» **Your goal**
List each line of the data in which the string "title" appears.

[Opening Data extract section]

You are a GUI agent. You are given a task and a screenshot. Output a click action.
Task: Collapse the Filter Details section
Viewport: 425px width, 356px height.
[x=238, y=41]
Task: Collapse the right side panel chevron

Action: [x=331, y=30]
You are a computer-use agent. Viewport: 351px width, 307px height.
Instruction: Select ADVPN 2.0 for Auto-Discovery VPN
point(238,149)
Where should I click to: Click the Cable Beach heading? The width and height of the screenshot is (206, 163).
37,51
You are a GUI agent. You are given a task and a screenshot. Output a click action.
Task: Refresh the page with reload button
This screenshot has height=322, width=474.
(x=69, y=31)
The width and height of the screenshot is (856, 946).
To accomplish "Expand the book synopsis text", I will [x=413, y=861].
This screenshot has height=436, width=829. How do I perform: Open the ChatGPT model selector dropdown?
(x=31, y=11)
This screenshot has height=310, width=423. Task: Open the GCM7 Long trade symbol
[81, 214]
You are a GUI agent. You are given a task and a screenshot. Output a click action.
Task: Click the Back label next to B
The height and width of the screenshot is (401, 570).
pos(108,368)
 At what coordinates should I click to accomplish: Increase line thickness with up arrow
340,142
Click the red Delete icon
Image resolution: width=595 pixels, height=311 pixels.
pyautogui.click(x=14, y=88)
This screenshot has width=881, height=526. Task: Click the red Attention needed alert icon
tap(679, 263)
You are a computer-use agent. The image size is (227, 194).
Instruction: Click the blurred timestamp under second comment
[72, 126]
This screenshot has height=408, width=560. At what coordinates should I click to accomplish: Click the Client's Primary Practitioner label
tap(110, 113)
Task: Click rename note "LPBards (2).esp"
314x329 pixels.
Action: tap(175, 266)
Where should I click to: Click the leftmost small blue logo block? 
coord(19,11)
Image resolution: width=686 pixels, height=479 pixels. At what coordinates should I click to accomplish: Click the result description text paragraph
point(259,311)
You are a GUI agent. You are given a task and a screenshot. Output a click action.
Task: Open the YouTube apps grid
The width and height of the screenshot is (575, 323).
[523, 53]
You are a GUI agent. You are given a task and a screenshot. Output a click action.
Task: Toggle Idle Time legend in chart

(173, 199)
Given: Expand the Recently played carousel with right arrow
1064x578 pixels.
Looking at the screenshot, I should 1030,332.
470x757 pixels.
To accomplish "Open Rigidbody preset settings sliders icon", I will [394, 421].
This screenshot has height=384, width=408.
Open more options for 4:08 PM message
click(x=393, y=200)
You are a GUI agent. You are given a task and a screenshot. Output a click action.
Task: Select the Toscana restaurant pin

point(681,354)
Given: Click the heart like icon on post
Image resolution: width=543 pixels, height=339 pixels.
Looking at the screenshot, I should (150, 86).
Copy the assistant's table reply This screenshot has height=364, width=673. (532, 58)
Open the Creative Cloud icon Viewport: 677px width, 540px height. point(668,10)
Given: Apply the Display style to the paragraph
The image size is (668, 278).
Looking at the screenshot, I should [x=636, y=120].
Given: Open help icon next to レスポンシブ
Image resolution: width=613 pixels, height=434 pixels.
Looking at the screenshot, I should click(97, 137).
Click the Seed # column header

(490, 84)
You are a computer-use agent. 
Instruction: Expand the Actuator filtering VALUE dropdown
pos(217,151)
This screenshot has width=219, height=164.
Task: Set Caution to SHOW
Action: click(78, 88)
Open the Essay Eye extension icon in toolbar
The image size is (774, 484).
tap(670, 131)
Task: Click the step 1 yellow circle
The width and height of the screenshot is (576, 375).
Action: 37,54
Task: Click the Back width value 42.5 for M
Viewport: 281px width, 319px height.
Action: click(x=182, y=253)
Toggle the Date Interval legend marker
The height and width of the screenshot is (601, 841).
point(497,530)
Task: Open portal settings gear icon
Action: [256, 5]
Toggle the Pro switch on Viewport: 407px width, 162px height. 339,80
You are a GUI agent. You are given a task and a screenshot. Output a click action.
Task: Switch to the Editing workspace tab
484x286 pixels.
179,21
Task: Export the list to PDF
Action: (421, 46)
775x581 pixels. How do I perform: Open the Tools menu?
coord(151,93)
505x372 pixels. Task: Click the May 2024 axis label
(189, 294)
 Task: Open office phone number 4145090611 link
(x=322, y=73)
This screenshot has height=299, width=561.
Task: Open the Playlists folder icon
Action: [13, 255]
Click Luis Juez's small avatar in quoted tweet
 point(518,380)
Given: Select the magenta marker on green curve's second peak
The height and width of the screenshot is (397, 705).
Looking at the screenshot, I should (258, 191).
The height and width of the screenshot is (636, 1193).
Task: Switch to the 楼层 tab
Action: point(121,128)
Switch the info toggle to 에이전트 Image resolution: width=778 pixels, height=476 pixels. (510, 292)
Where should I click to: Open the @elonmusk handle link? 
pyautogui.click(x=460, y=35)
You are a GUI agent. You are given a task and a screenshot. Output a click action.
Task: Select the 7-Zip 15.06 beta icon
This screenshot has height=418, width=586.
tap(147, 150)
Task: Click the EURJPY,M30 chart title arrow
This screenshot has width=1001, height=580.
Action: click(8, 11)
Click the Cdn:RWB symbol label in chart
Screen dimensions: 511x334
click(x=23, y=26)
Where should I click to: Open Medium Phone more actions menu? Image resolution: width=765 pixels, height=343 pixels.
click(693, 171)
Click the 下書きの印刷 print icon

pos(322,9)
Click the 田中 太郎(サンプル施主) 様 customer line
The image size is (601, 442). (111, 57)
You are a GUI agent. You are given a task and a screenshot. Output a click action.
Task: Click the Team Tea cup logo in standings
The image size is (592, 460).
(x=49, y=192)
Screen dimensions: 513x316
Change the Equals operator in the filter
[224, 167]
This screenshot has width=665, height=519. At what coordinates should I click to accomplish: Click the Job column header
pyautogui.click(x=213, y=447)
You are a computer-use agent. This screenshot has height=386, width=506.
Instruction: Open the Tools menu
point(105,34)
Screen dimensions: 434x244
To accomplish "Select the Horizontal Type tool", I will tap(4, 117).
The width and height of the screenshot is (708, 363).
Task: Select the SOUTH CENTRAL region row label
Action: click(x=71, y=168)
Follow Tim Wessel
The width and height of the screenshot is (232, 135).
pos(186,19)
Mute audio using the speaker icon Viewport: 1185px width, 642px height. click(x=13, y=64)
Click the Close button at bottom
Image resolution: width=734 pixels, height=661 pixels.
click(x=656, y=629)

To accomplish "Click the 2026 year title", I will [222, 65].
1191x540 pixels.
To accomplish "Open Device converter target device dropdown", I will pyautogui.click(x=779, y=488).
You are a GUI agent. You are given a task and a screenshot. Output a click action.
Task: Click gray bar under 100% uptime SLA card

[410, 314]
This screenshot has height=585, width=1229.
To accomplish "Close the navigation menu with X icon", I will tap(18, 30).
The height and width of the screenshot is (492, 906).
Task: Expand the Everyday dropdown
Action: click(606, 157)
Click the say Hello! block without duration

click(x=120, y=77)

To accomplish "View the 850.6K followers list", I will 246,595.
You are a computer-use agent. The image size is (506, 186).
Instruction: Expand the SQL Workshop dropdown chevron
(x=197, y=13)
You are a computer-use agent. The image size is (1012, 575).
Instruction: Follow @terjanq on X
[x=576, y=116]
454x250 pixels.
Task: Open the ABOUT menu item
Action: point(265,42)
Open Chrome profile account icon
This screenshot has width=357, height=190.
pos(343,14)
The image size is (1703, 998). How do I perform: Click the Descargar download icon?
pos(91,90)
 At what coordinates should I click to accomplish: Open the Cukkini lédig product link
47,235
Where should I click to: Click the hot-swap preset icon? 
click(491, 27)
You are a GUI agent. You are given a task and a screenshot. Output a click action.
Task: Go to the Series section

[Closing Data extract section]

» **Reply**
Task: Click the EURJPY,M30 chart title arrow
To accomplish "Click the 2026 year title", I will [222, 65].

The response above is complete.